Afghanistan: scontri tra governo e talebani. 12 bambini uccisi in una moschea

35 mila gli sfollati nell'Helmand. L'allarme di Emergency: combattimenti a pochi chilometri dagli ospedali

Michele Raviart – Città del Vaticano

Si continua a combattere in Afghanistan dove da oltre dieci giorni è in corso un’offensiva tra forze governative e talebani. Almeno 35 mila gli sfollati a causa dei combattimenti, principalmente nella regione dell’Helmand e non mancano le vittime. Ieri uno degli episodi più gravi, con 12 bambini morti e altri 14 feriti durante un raid governativo, questa volta nella provincia settentrionale di Takhar. Secondo funzionari locali l’attacco sarebbe avvenuto mentre i ragazzi erano impegnati a studiare il Corano, ha riferito un portavoce della polizia provinciale della zona.

L'allarme di Emergency

“La situazione è abbastanza fluida, nel senso che ci sono stati intensi combattimenti la settimana scorsa, poi c’è stato qualche giorno di calma e nelle ultime 24/48 ore sono ricominciati forti combattimenti”, spiega a Vatican News Emanuele Nannini, responsabile dell’area emergenza di Emergency, ong che dal 2004 nell’Helmand, a Lashkar-gah ha l’unico ospedale attrezzato per la chirurgia delle ferite da guerra.

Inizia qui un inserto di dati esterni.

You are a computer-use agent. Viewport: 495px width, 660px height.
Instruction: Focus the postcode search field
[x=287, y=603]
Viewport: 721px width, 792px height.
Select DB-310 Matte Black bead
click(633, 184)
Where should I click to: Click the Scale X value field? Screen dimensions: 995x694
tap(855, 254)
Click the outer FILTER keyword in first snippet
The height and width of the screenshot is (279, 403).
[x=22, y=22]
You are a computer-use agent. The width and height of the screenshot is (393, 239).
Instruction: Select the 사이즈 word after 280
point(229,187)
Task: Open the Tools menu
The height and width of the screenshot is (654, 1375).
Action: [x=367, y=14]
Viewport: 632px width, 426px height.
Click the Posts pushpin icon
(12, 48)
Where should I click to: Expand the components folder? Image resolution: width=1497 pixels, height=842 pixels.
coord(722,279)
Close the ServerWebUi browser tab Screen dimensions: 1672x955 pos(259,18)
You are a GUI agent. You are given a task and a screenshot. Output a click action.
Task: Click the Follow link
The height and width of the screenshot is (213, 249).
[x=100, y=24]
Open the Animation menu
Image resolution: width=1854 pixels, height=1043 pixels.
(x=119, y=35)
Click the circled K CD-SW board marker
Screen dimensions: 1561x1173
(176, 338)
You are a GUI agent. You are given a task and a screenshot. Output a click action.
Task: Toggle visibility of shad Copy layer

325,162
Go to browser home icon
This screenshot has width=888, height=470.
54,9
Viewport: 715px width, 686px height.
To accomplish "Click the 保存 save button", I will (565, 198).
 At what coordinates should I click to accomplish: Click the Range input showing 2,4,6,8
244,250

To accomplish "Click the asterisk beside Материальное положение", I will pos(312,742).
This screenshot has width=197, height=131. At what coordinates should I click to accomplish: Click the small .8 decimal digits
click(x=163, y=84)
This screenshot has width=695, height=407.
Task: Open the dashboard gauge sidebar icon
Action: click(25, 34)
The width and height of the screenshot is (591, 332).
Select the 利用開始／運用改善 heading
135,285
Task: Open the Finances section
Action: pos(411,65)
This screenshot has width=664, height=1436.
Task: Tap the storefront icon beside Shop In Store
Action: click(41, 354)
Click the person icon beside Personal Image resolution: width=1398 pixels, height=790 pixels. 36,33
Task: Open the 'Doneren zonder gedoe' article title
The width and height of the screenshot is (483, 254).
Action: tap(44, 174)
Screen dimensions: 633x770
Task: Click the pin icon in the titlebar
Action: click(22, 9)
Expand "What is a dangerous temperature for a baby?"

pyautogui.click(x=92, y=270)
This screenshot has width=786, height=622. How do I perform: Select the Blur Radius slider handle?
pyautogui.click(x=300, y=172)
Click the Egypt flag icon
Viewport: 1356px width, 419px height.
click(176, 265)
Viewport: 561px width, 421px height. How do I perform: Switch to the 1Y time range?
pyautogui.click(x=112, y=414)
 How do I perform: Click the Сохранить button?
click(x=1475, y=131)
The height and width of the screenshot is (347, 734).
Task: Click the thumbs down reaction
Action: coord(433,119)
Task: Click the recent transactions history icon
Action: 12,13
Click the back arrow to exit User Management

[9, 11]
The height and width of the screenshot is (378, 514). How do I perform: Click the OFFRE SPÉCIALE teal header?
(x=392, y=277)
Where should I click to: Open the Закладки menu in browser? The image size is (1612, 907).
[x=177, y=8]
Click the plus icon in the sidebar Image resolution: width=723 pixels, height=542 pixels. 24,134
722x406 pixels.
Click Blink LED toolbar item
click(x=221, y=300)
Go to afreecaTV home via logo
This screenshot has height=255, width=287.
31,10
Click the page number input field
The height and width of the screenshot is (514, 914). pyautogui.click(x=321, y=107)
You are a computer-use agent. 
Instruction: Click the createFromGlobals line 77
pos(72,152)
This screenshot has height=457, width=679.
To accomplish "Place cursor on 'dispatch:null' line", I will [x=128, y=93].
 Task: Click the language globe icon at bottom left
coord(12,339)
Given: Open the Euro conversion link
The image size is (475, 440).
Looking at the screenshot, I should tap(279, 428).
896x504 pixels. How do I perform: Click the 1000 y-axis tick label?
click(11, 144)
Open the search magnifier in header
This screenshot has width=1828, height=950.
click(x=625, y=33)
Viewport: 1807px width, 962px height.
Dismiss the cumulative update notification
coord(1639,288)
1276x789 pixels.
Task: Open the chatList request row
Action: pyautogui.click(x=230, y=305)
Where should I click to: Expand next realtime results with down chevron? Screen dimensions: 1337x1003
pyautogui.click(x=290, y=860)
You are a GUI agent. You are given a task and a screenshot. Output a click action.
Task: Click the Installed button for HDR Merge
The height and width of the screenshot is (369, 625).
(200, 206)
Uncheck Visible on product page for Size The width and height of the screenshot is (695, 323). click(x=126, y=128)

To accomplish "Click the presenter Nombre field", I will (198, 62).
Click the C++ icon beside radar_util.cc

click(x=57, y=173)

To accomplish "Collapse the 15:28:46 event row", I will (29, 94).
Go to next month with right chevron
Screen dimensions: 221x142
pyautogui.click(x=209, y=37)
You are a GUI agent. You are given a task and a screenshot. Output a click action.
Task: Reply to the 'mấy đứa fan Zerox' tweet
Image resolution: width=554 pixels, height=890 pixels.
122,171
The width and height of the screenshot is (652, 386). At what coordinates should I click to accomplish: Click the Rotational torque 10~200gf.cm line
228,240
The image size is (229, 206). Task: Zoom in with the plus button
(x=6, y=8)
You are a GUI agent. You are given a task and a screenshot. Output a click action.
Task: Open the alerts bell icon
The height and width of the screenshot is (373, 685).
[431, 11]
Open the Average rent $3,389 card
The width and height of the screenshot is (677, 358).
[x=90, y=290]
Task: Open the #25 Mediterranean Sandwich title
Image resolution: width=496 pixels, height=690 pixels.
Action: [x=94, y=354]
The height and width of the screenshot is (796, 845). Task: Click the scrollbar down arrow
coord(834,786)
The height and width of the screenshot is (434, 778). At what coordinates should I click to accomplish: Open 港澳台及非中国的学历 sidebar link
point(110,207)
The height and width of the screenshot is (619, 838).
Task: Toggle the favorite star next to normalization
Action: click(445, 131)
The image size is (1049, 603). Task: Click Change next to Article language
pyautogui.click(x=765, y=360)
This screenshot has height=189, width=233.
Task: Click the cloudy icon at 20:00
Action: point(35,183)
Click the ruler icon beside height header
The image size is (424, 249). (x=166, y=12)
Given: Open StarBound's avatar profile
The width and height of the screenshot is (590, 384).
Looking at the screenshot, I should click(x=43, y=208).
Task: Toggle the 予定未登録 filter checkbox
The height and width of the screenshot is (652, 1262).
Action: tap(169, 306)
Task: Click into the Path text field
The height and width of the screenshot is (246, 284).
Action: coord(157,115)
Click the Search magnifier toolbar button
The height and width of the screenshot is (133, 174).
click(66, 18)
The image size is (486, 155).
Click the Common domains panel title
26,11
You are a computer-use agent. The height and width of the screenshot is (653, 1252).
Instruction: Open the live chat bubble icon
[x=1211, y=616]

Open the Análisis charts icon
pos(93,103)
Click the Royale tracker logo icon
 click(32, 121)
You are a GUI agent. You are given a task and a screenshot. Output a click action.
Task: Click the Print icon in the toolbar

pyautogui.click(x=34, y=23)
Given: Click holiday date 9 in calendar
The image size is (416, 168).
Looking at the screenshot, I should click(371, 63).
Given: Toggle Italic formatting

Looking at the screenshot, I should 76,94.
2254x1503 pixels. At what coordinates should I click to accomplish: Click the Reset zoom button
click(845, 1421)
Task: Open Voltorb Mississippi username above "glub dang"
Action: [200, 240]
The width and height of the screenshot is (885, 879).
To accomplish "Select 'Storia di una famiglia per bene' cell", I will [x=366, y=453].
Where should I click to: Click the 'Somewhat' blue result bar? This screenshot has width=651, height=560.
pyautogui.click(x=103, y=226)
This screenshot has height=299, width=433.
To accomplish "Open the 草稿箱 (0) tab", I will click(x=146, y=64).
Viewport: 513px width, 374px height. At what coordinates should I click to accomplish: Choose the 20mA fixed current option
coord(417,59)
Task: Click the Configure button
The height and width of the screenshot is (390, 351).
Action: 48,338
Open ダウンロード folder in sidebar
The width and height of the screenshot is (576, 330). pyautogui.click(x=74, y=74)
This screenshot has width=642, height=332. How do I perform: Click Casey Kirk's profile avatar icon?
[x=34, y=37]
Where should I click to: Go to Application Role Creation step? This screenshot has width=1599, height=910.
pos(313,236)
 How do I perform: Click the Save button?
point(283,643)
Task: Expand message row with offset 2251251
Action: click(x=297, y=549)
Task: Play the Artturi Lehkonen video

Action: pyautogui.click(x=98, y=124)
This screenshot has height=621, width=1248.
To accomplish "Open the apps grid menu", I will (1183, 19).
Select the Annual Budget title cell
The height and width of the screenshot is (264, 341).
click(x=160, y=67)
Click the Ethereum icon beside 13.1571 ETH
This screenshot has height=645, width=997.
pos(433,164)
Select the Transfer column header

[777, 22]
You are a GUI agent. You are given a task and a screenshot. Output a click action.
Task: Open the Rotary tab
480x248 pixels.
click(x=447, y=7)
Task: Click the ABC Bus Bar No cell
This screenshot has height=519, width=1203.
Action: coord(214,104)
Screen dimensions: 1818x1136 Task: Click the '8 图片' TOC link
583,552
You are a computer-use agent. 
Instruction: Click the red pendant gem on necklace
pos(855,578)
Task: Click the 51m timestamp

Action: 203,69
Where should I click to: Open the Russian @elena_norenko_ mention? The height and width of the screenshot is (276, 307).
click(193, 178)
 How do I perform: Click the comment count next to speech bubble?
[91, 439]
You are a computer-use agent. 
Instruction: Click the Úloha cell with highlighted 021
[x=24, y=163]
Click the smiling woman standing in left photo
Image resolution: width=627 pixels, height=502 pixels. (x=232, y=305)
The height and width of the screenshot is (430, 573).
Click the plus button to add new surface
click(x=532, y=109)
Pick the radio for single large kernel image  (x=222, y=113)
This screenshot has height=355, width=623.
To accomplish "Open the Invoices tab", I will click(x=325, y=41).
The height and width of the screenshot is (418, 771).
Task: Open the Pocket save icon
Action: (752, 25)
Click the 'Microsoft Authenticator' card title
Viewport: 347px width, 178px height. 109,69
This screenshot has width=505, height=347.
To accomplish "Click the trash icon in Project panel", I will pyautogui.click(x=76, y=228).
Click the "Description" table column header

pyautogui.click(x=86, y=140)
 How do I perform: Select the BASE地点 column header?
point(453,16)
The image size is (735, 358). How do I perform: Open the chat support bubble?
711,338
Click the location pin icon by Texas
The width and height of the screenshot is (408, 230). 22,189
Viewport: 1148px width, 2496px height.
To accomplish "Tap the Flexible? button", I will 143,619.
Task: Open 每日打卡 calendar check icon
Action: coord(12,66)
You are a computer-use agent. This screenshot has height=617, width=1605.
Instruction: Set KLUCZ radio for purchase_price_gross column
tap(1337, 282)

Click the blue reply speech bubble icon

Ascolta l'intervista integrale a Emanuele Nannini

I pericoli per l'ospedale

50 i pazienti arrivati negli ultimi giorni, riferisce Emergency in un comunicato, con i combattimenti che sono arrivati a cinque chilometri dall’ospedale. “Il nostro staff sente frequentemente esplosioni e ieri c’è stata un’autobomba”, riferisce Nannini, tornato da pochi giorni dall’Afghanistan. “Le strutture fanno fatica a rispondere ai bisogni e l’afflusso di pazienti è stato molto costante”, spiega, sottolineando come il timore che l’edificio venga coinvolto dagli scontri ha fatto sì che l’ospedale di Lashkar-Gah sia l’unico di Emergency ad avere un bunker – anche se fortunatamente non è mai stato utilizzato.

Una pace ancora lontana

Le offensive di questi giorni avvengono mentre sono ancora formalmente in corso i colloqui di pace in Qatar tra governo e talebani, sotto la supervisione degli Stati Uniti e in questo momento in una situazione di stallo per questioni procedurali. “Purtroppo il livello di violenza è veramente senza precedenti”, spiega ancora Nannini. “Questo conflitto che si porta avanti da quasi quarant’anni fa sì che la violenza sia diventata un elemento trasversale in tutta la società”.